President of the Hong Kong University Students' Union
- In office 2000–2000
- Preceded by: Chan King-chi
- Succeeded by: Bibi Ngai

Personal details
- Born: 1977 (age 48–49)
- Education: St. Mary's Canossian College
- Alma mater: University of Hong Kong (BSocSc)

= Gloria Chang =

Hong Kong activist (born 1977)

Gloria Chang Wan-ki (張韻琪; born 1977) is a Hong Kong environmental activist who served as president of the Hong Kong University Students' Union in 2000. She was a main critic of the university leaders during the "Pollgate" controversy concerning government pressure on Robert Chung Ting-yiu, who conducted polls.

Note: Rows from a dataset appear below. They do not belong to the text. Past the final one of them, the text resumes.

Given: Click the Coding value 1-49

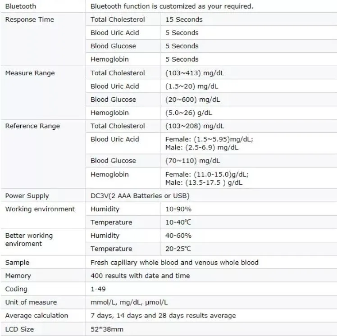Looking at the screenshot, I should (98, 289).
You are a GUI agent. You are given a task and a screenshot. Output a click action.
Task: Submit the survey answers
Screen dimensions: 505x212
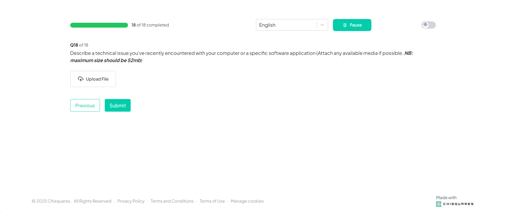point(118,105)
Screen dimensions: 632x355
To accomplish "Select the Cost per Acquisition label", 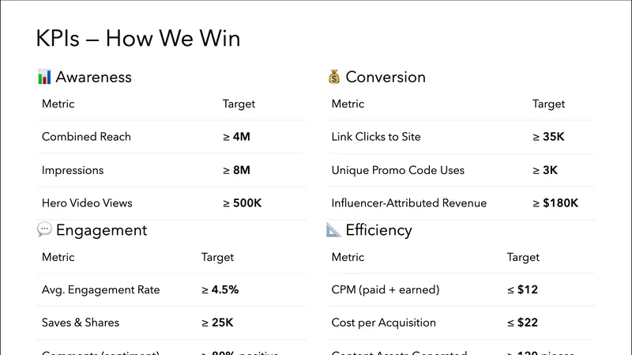I will [x=383, y=323].
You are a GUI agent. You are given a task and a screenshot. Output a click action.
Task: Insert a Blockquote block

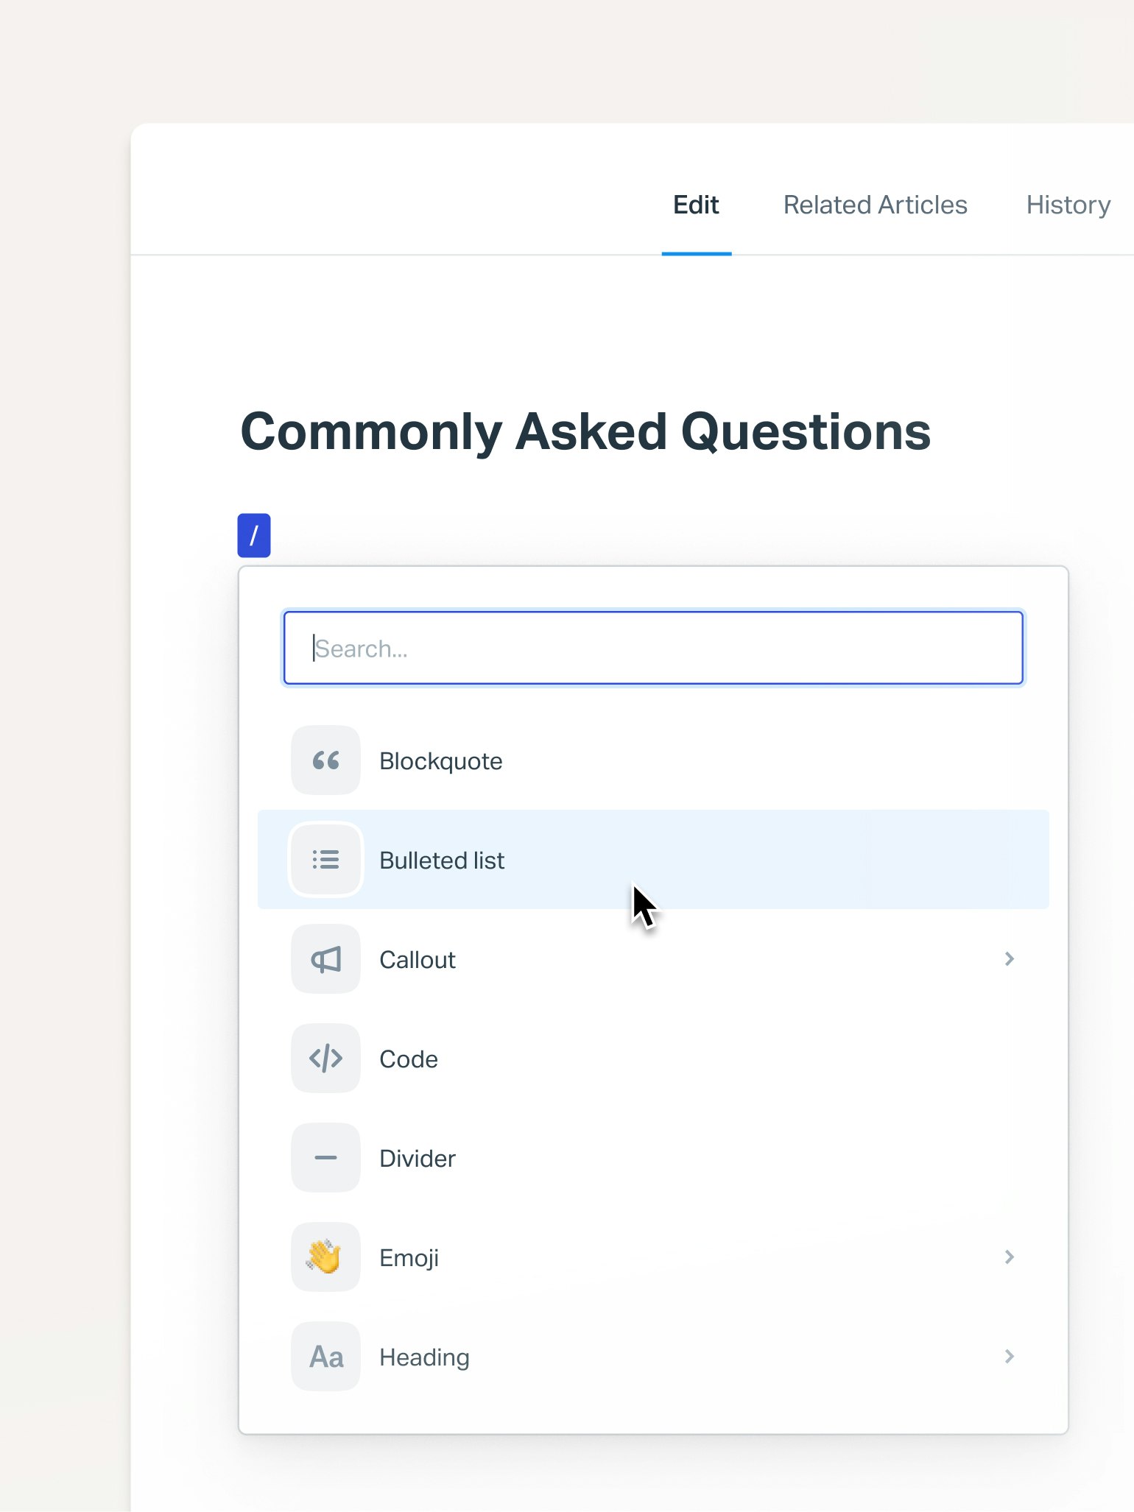tap(441, 761)
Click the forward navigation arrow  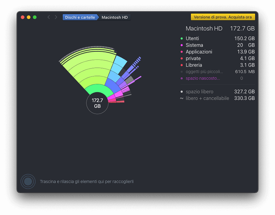pyautogui.click(x=56, y=17)
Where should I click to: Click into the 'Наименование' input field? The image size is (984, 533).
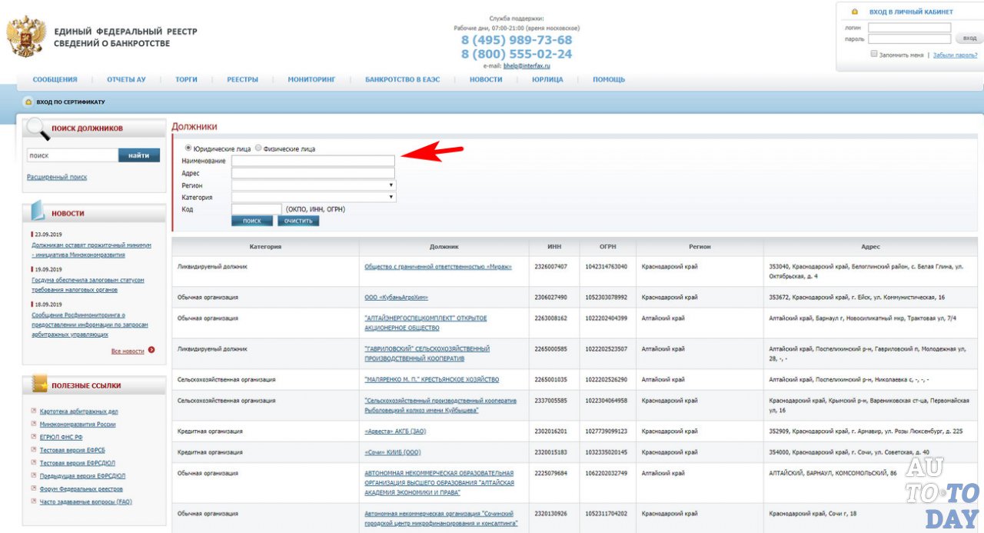click(313, 161)
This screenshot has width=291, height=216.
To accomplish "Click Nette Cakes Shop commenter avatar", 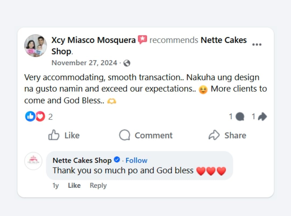I will point(33,161).
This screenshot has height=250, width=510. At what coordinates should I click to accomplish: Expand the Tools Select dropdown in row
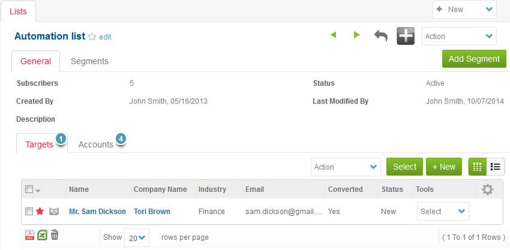coord(443,212)
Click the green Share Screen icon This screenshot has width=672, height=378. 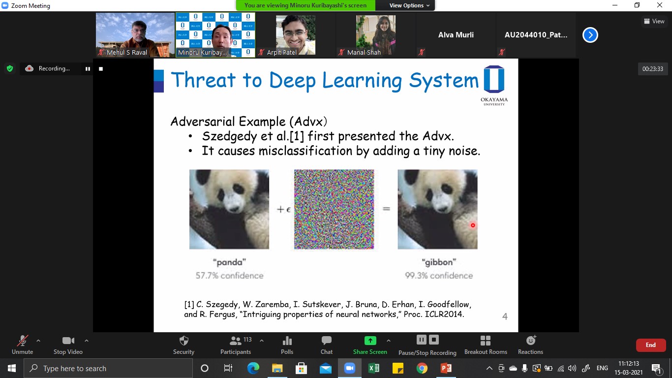pos(370,341)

She was a major contributor to the resignation of the former Vice Chancellor of The University of Hong Kong (HKU) Professor Cheng Yiu-chung. Chang was arrested for "illegal assembly" while protesting university fees in 2000. As of February 2007, she was working at Greenpeace Hong Kong as a climate and energy campaigner. In 2011, she travelled to the North Pole as part of her work with Greenpeace. She is also a Roman Catholic.

Chang, along with HKU politics professor Joseph Chan were the middlemen in coordinating the televised debate between protest leaders and government officials amid the 2014 Umbrella Movement. She opposed the confrontational, non-cooperative approach of radical protesters and called for dialogue and compromise on both sides.